Оксана вздрогнула. Как скоро оранжевая рамка ориентировки сменится на черную? Хотелось верить, что никогда.

– Я верю, что ваша дочь жива, – словно прочитав Оксанины мысли, сказал альбинос. – Пока еще жива…

Приблизив рисунок к носу, он совершил странное: жадно обнюхал его, от белых краев до измаранных фломастером линий. Криво улыбнувшись, протянул рисунок Оксане. Она приняла его, встретившись со взглядом альбиноса – один глаз у него был голубым, второй – светло-карим, отливающим в желтизну.

– Герман, – представился он. – Но можете звать меня Белым. Все зовут.

– Оксана, – она пожала твердую ладонь, и альбинос сразу же спрятал руки в карманы мантии.

– Ваша дочь рисовала их, верно?

Дождавшись Оксаниного кивка, альбинос раздул ноздри, будто опять принюхиваясь, и сказал:

– Я верю. Вы покажете место, где видели ее в последний раз?

5. Большая медведица

Она почуяла неладное еще утром: стукнула в окно синица и ухнула вниз. Насмерть.

Весь день томительно ныло в затылочной кости.

Что-то должно было случиться. Что-то плохое. И оно не заставило себя ждать.

Квартира встретила тишиной и беспорядком. Собирались в спешке. Более того – схватили самое необходимое. Остальное валялось как попало – пудреница, флаконы духов, скомканные кофты, кеды, наволочки, белье. Под ногой хрустнул осколок кружки. Мара не успела разуться, но все равно показалось: осколок впился и достал до сердца. Оно сразу лопнуло, обдав внутренности кипящей кровью.

– Окса-ана…

Так же, не разуваясь, бросилась в кухню, оттуда – в спальню. Комнаты встречали однообразным хаосом и пустотой. Понимание ударило под дых:

– Сбежала, сука-а!

Осев у кровати, Мара вскинула лицо и завыла.

Девка росла безотцовщиной и дрянью. Уж сколько крови выпила, сколькими бессонными ночами отплатила матери! Нагуляла от своего вшивого музыканта девчонку, а та порченной оказалась.

– Дрянь! Шалава! Отвечай матери, сука! Отвеча-ай…

Пальцы не гнулись, набирая номер. Гудки текли через голову, не задерживаясь. Ответа не было, но Мара звонила снова и снова. Наконец, выронив бесполезный телефон, распласталась по кровати. Слезы насквозь вымочили наволочку, все еще пахнущую Оксаниным шампунем, и женщина прикусила ее зубами.

Неблагодарная стерва!
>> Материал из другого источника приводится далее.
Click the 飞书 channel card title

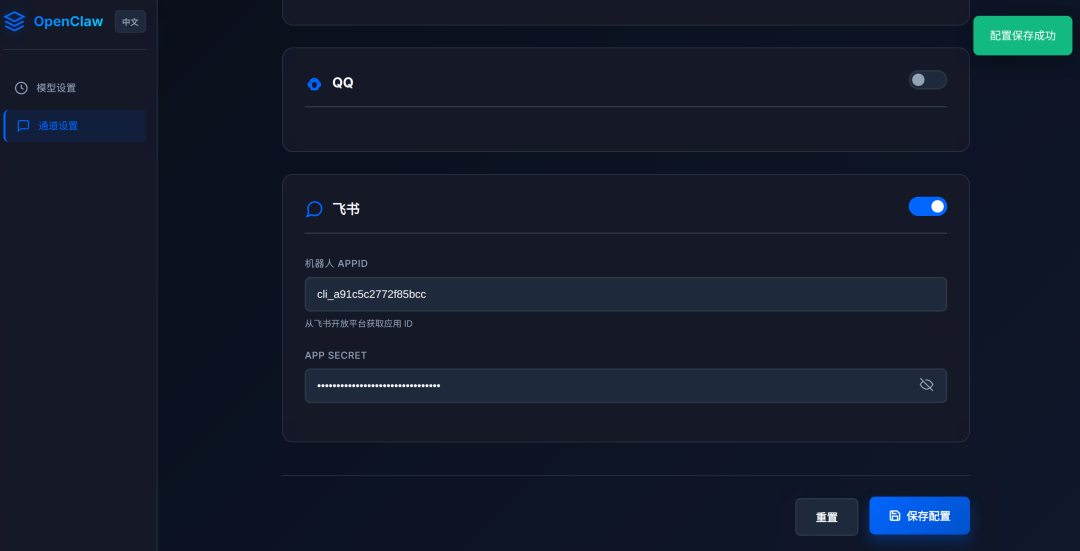click(346, 209)
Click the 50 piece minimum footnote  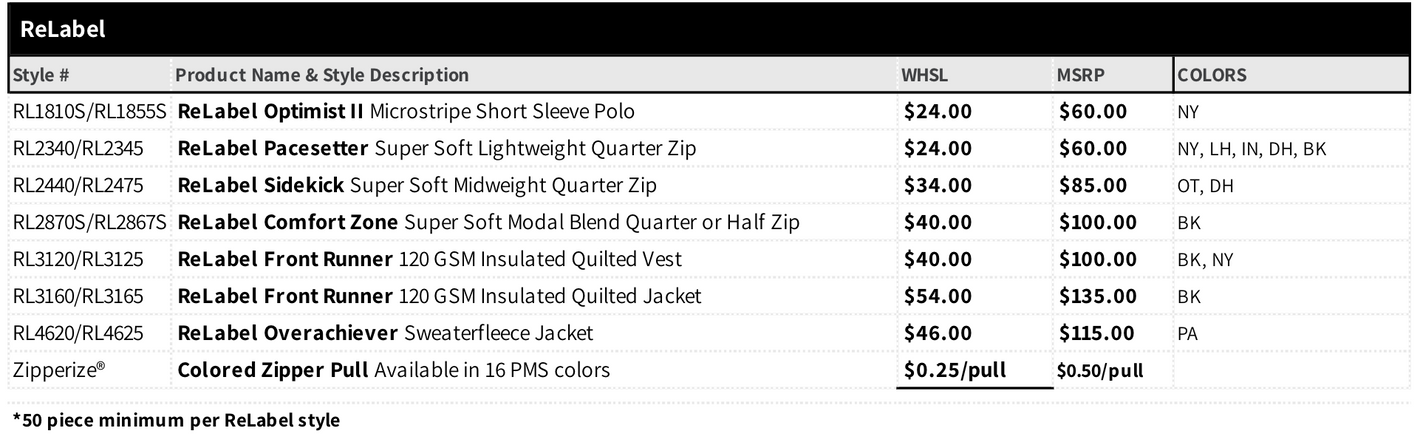pyautogui.click(x=176, y=420)
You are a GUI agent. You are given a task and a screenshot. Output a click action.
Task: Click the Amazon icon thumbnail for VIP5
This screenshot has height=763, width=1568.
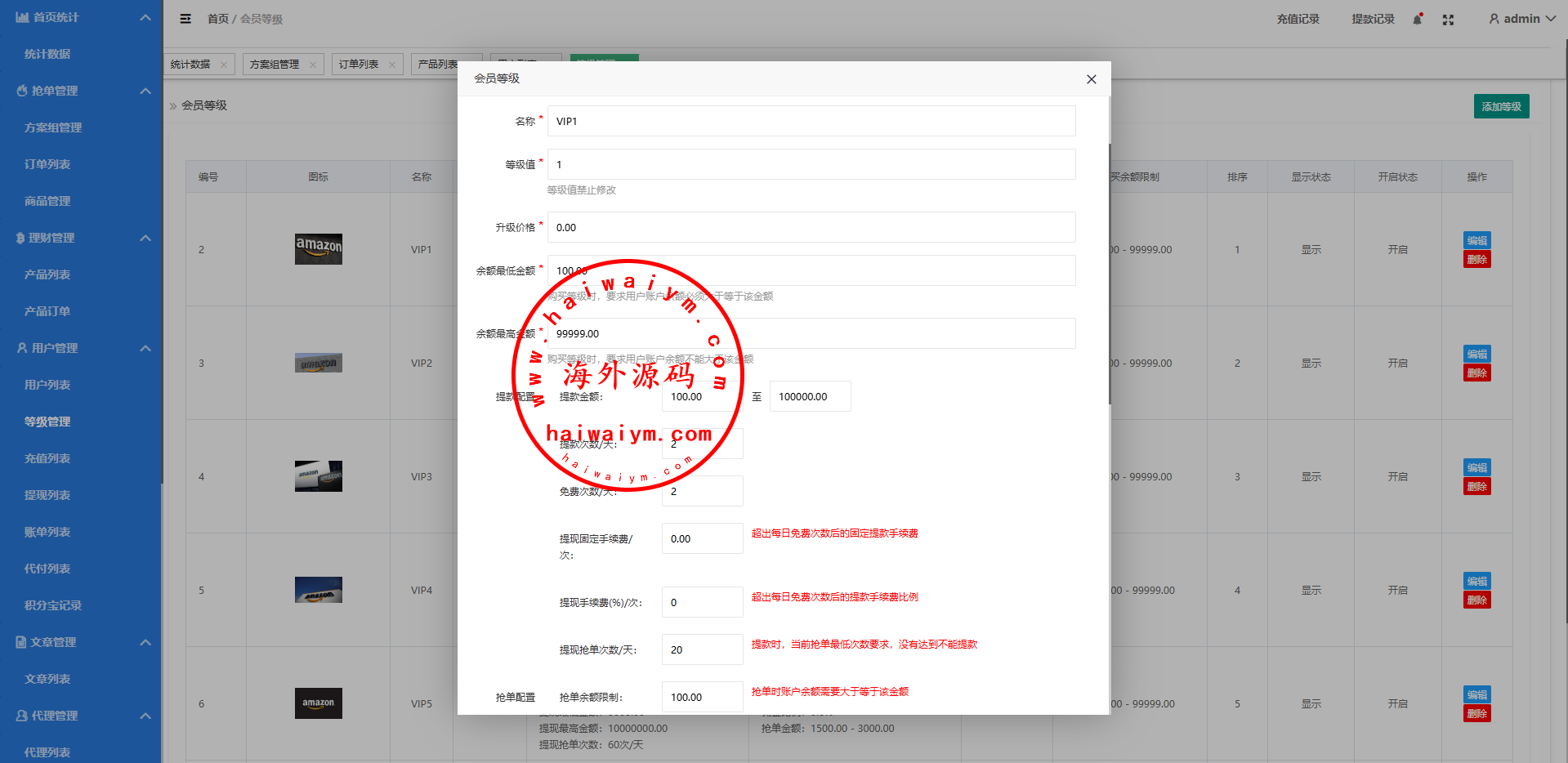318,703
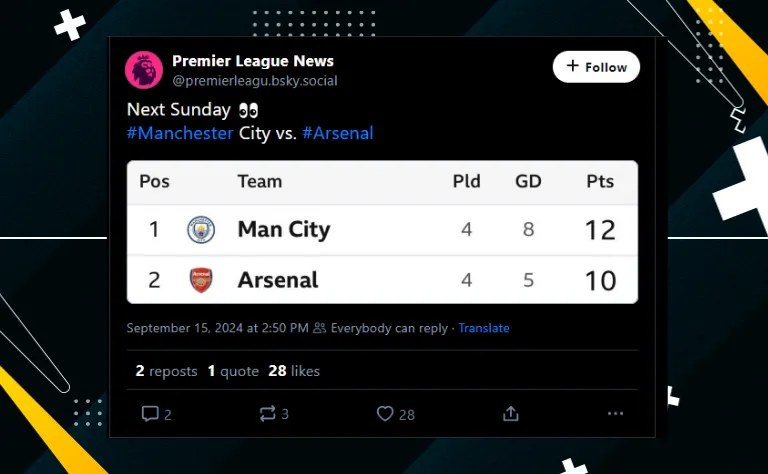Screen dimensions: 768x474
Task: Click the September 15, 2024 timestamp
Action: tap(217, 328)
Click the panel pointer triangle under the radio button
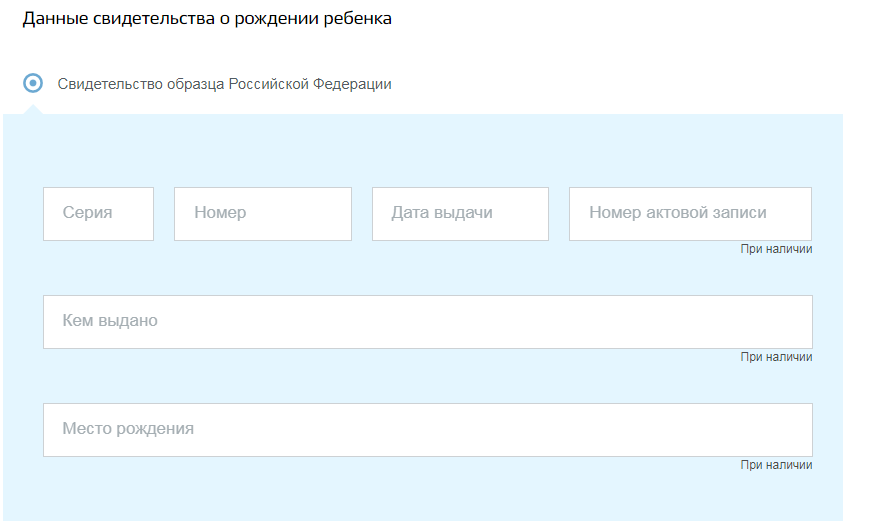The image size is (869, 530). [33, 109]
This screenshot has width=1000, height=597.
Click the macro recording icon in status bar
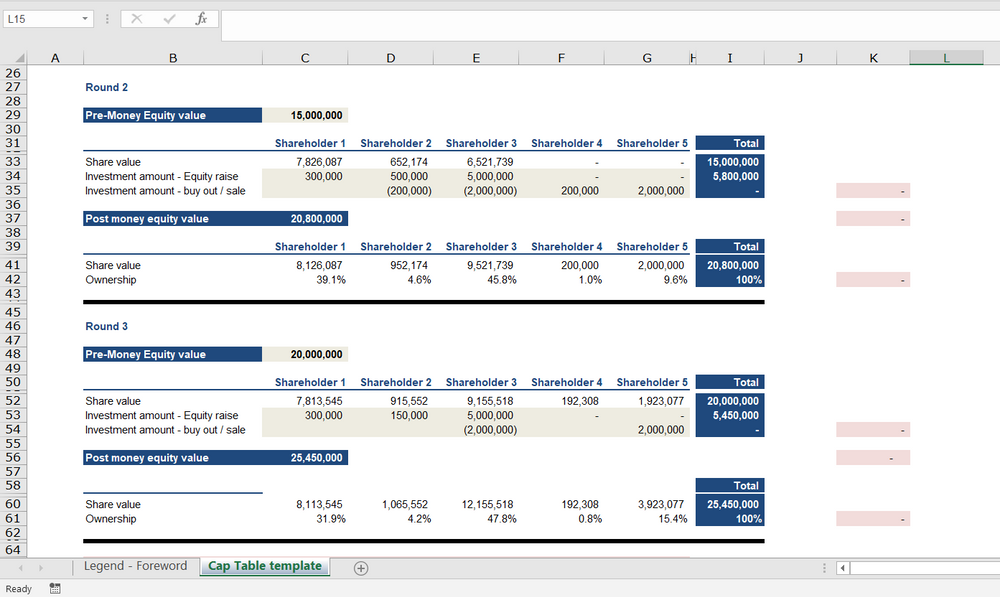point(55,589)
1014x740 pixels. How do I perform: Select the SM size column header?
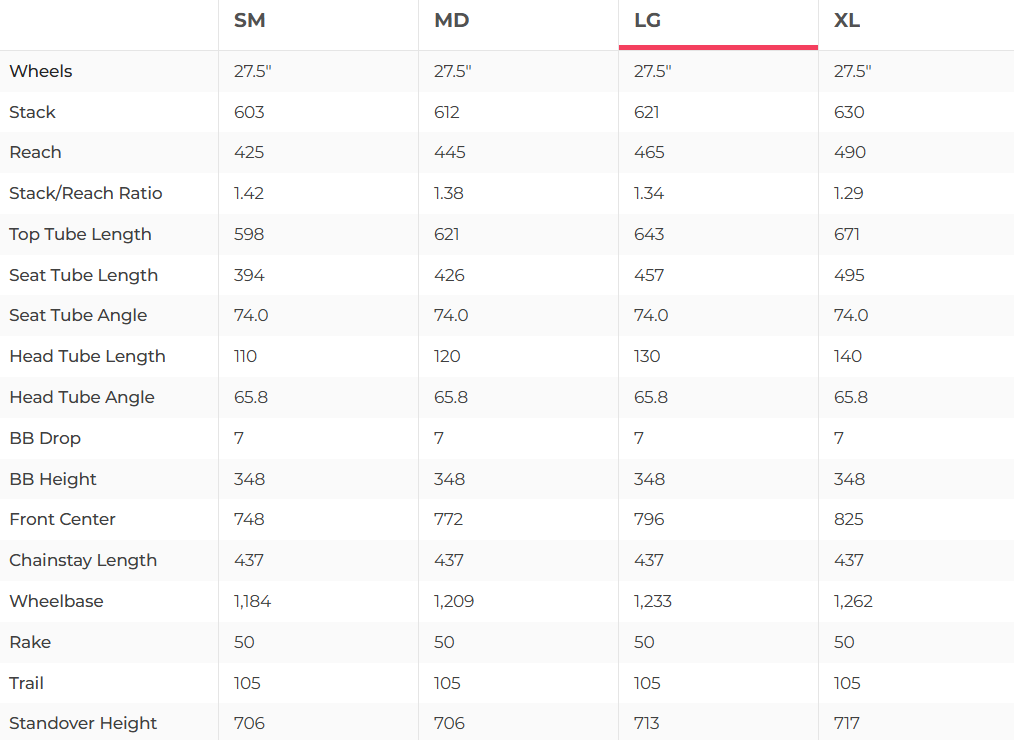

Отцово отродье!

Сатин треснул и разошелся. Мотнув головой по-собачьи, Мара швырнула прикушенную подушку, сшибла с лампы абажур. Вот так! Будет знать!

Мара сползла с кровати и встала на четвереньки, тяжело дыша и дрожа всем телом. Так думалось легче, кровь толчками пульсировала в висках.

А все воронова гнилая кровь, даром, что не стала менять фамилию. Все бы ей порхать, да мужикам головы кружить, а в итоге с носом и осталась. Вот с таким носом, вороньим, вроде прицепа из больной девчонки.

Не заботясь об учиненном беспорядке, грузно поднялась на ноги. На пальто налипла пыль, и Мара собрала ее в горсть, с раздражением подумав, что и прибираться шалава-дочь не торопилась – все на матери.

Огладив ладонями волосы, застегнула на все пуговицы пальто. Телефон сжимала в руках, время от времени гипнотизируя темный экран и зверея от его немоты, от долгих гудков и невозможности дозвониться.

Дворовая кошка прыснула в кусты, едва заслышав тяжелые шаги – знала, что на пути рассерженной женщины лучше не попадаться. Воробьи порхнули и сели на изгородь, провожая Мару настороженными бусинами глаз.

Птиц она ненавидела больше кошек.

Осень накрыла Петербург точно по календарю, и после последних дождливых сентябрьских деньков погода наладилась. Меж облачных островков голубели жидкие просветы. С Невы дул непрекращающийся ветер, поднимая с дорожек пылевые вихри и подхлестывая в спины последних в сезоне туристов.